Huh? TagLister indicated there were only 2 documents using the tag 'box', but getResourceTag shows 4. How come? Well, GetResourcesTag searches the TV's looking for the following SQL query:

LIKE %box%

This means it will see a match whenever the word 'box' shows up, whether or not it is surrounded by other characters.

We decide to use getResources to get a bit more control and look for the query:

LIKE box

This yields the following result:

Page 1 - box

Snippets can break a Tag TV up into separate tags, but when searching the database you don't have that luxury. In that case tags are treated as what they really are: a single line of comma delimited text. So as a workaround we could search for:

LIKE box||LIKE %,box,%||LIKE %,box||LIKE box,%

This leads to the following result:

Page 1 - box

Apparently comma's are neglected when searching the database. You can not use them in a search query. This leaves you empty handed.

A WORKAROUND
Instead of using a Tag type TV you could use a plain Text type TV and you can use semicolons instead of comma's. Now you can search for:

LIKE box||LIKE %;box;%||LIKE %;box||LIKE box;%

You'll get this result:

Page 1 - box
Page 2 - box,container

It works! The only drawback is that a Text TV will not remove the extra spaces surrounding the semicolons, like a Tag TV does. Users inserting spaces after the semicolons will break your query, so you need to slightly adjust it:

LIKE box||LIKE %;box;%||LIKE %; box;%||LIKE %;box||LIKE %; box||||LIKE box;%

It isn't pretty, but it works. In case you're not looking for exact matches, but for the occurrence of the whole word, it would look like this:

LIKE box||LIKE % box %||LIKE % box;%||LIKE %;box %||LIKE %;box;%||LIKE %;box||LIKE % box||LIKE box;%||LIKE box %

Even less than pretty and probably pulling quite a load on your webserver (especially with large sites), but it still works.

ANOTHER WORKAROUND
As an alternative you could put quote marks around each tag. This would make everything a lot easier, but it does require all users to be precise and consistent. Instead of using a Text TV you could create a simple MIGX TV, since MIGX stores everything as a JSON string (automatically quoting all tags). This would require users to enter each tag separately, which makes it quite cumbersome as MIGX opens a modal for each entry. Either way it does reduce the size of queries considerably. For an exact match:

LIKE %"box"%

And for the whole word:

LIKE %"box"%||LIKE % box"%||LIKE %"box "||LIKE % box %

A PERMANENT SOLUTION
The second workaround points in the direction of a possible and simple solution to the problem: a TV type that adds quote marks around each tag. I think it would be best if it were to happen automatically and transparently. Meaning that the input type would take care of adding quotes to the comma delimited tags before storing the TV in the database. And the output type would remove the quotes before parsing them to HTML. This way the TV field could look similar to a Tag TV field and the data passed to snippets would also be the same. Only the queries would need to be adjusted.

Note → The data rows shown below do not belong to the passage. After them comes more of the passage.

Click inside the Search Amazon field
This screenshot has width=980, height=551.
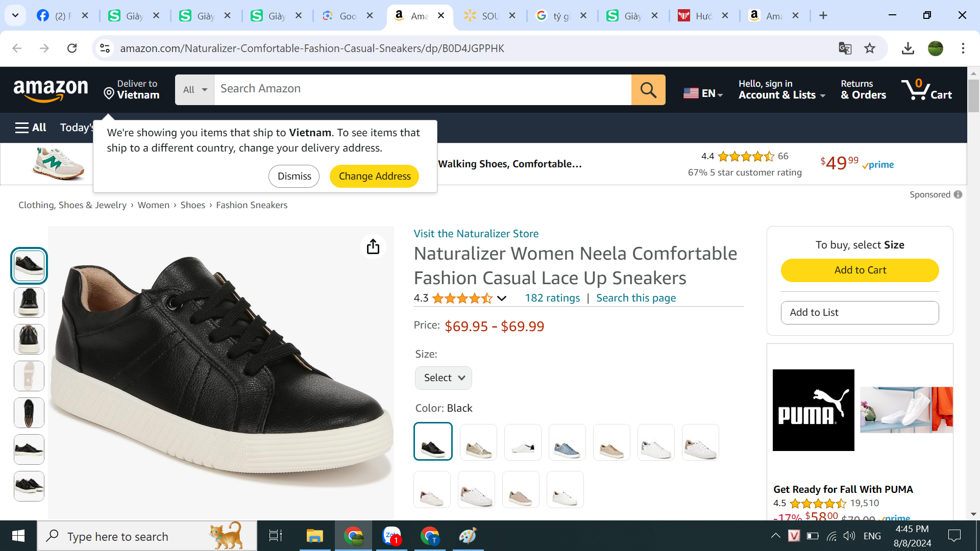point(422,89)
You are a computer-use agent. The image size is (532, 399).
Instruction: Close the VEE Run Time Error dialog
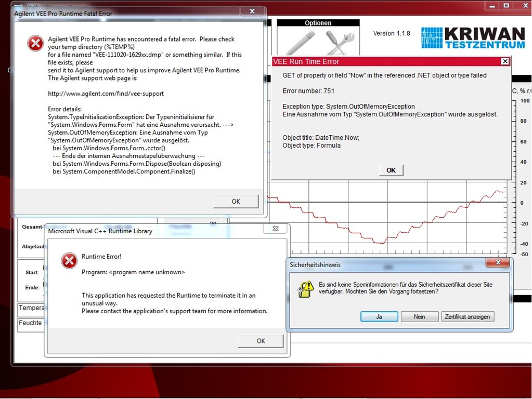[504, 61]
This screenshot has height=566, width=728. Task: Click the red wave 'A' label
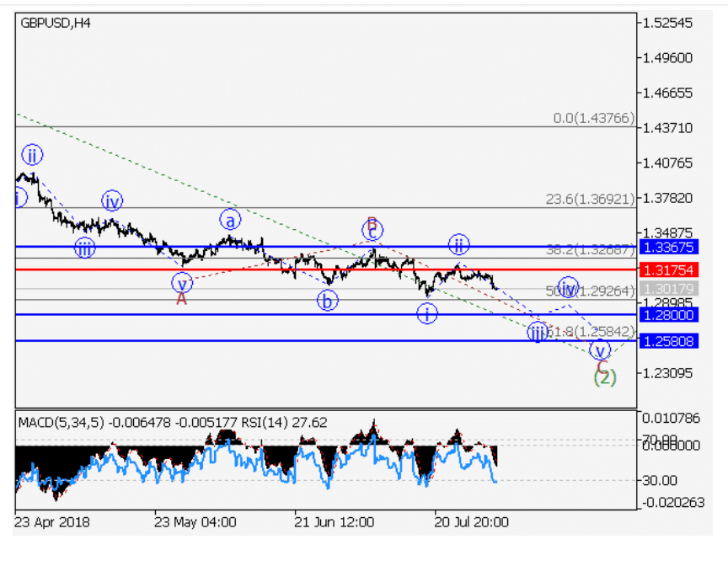(x=181, y=298)
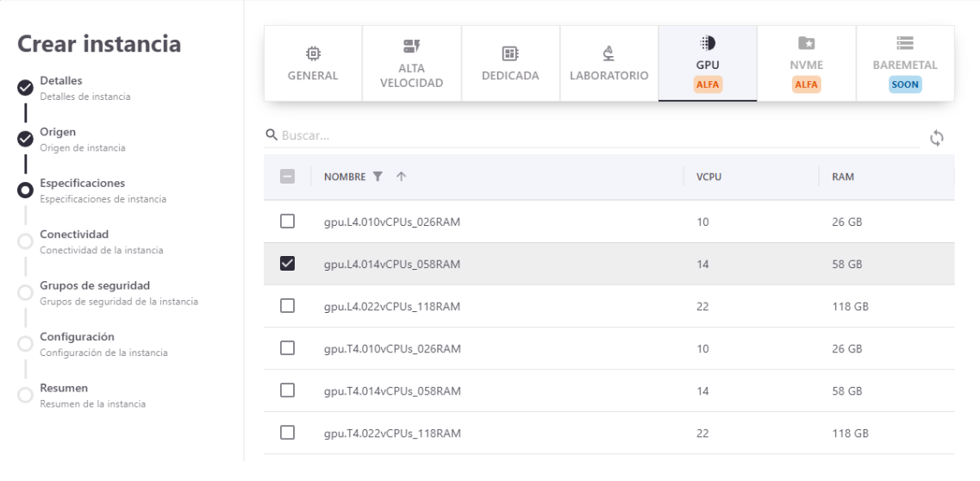Viewport: 980px width, 481px height.
Task: Switch to the GENERAL flavor tab
Action: pyautogui.click(x=312, y=64)
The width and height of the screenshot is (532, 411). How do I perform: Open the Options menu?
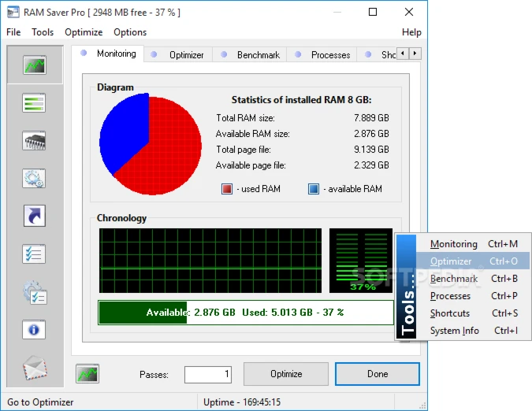pyautogui.click(x=130, y=32)
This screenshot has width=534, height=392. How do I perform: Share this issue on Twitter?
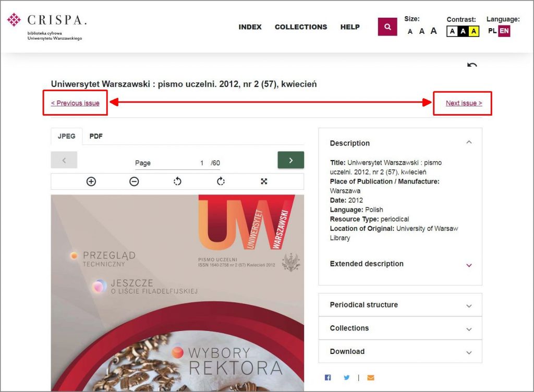[x=347, y=377]
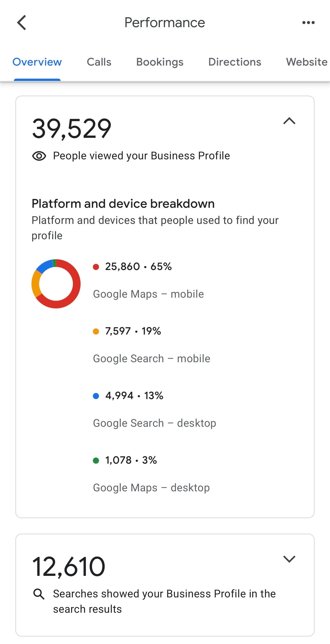Viewport: 330px width, 644px height.
Task: Expand the searches card with down chevron
Action: point(289,559)
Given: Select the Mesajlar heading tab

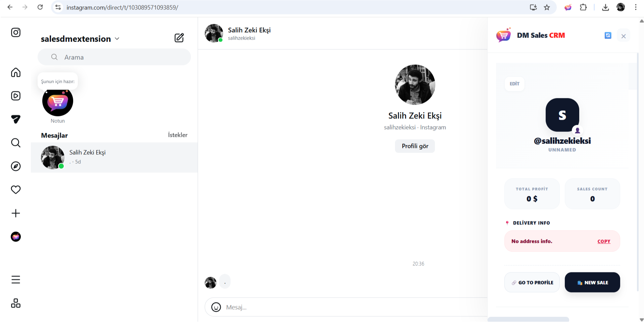Looking at the screenshot, I should tap(54, 136).
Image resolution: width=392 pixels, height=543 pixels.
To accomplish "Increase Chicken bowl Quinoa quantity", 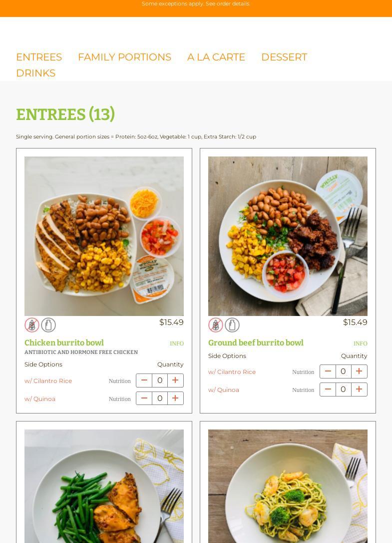I will [175, 399].
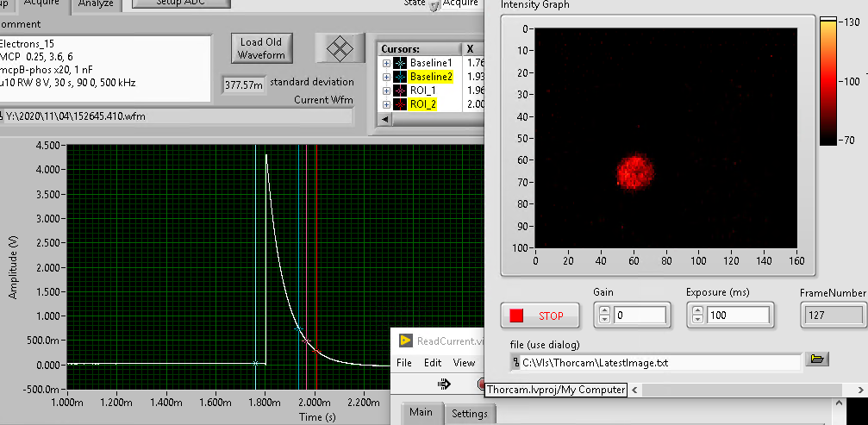Viewport: 868px width, 425px height.
Task: Click the Exposure (ms) value field
Action: click(738, 316)
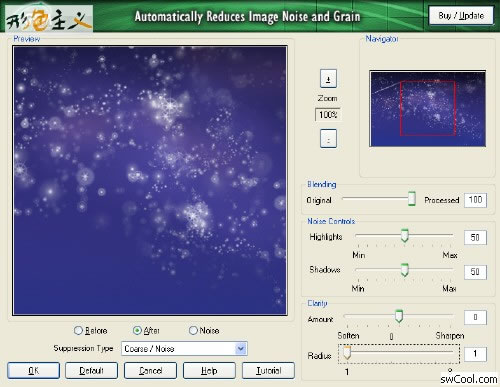500x387 pixels.
Task: Select the Noise preview radio button
Action: coord(193,330)
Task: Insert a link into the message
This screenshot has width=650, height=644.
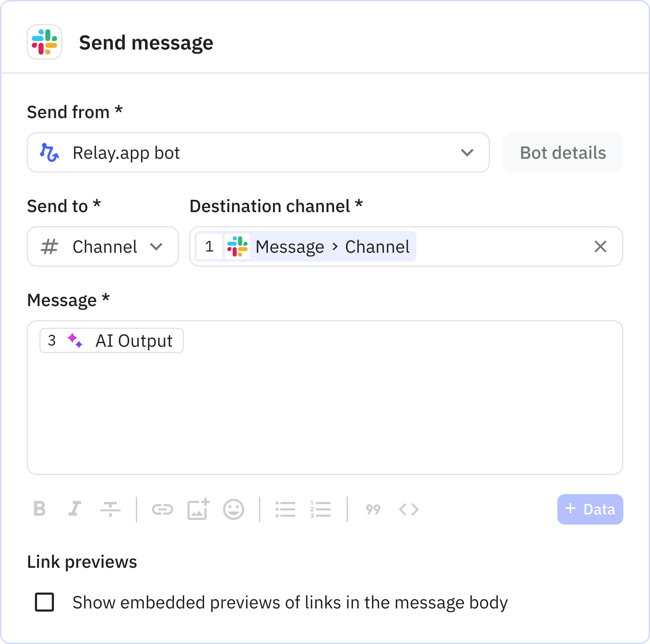Action: (163, 509)
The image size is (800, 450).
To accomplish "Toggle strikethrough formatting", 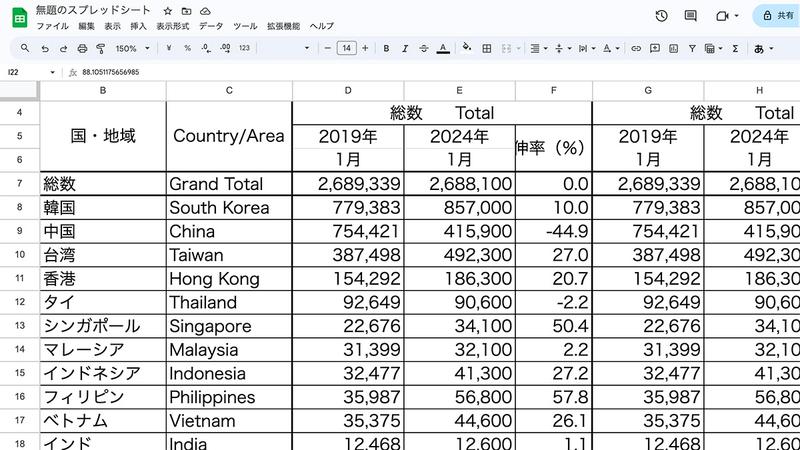I will click(x=426, y=48).
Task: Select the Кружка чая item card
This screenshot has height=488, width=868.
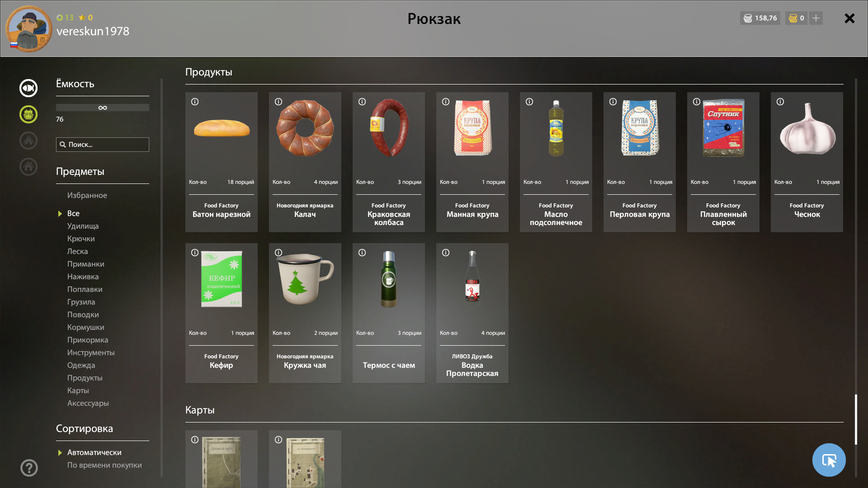Action: coord(305,313)
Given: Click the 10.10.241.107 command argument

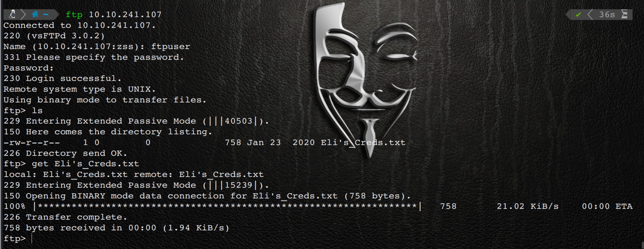Looking at the screenshot, I should 125,15.
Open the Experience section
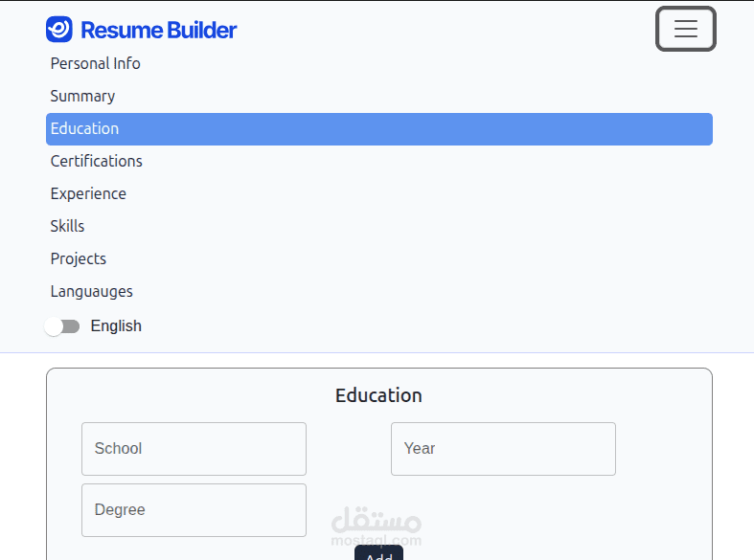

The TV type could be added to the core (preferably) or someone might make a plug-in. I've tried to do it myself, but my PHP skills are unfortunately not good enough. (a refactor request has been submitted: #9493)

A computer program is a utilitarian typographer's dream - a functioning machine composed completely of type. (John Maeda)

☆ A M B ☆
191 Posts

jgrant Reply #2, 11 years, 2 months ago

Good description of the problem.

I think the various snippets which work with tags need to be using the IN operator ( http://dev.mysql.com/doc/refman/5.0/en/comparison-operators.html#function_in ) instead of LIKE. That would make commas work properly as delimiters.

If you look at getResourcesTag it appears to support this (lines 49-50) but I'm not sure it actually does. I've tried using within before but didn't get very far and didn't have time to look through the rest of the code to see if it was fully implemented. There's also a pull request for getResources ( https://github.com/opengeek/getResources/pull/64 ) to add support for IN.

I hope it gets done sometime. It would certainly be useful in some cases!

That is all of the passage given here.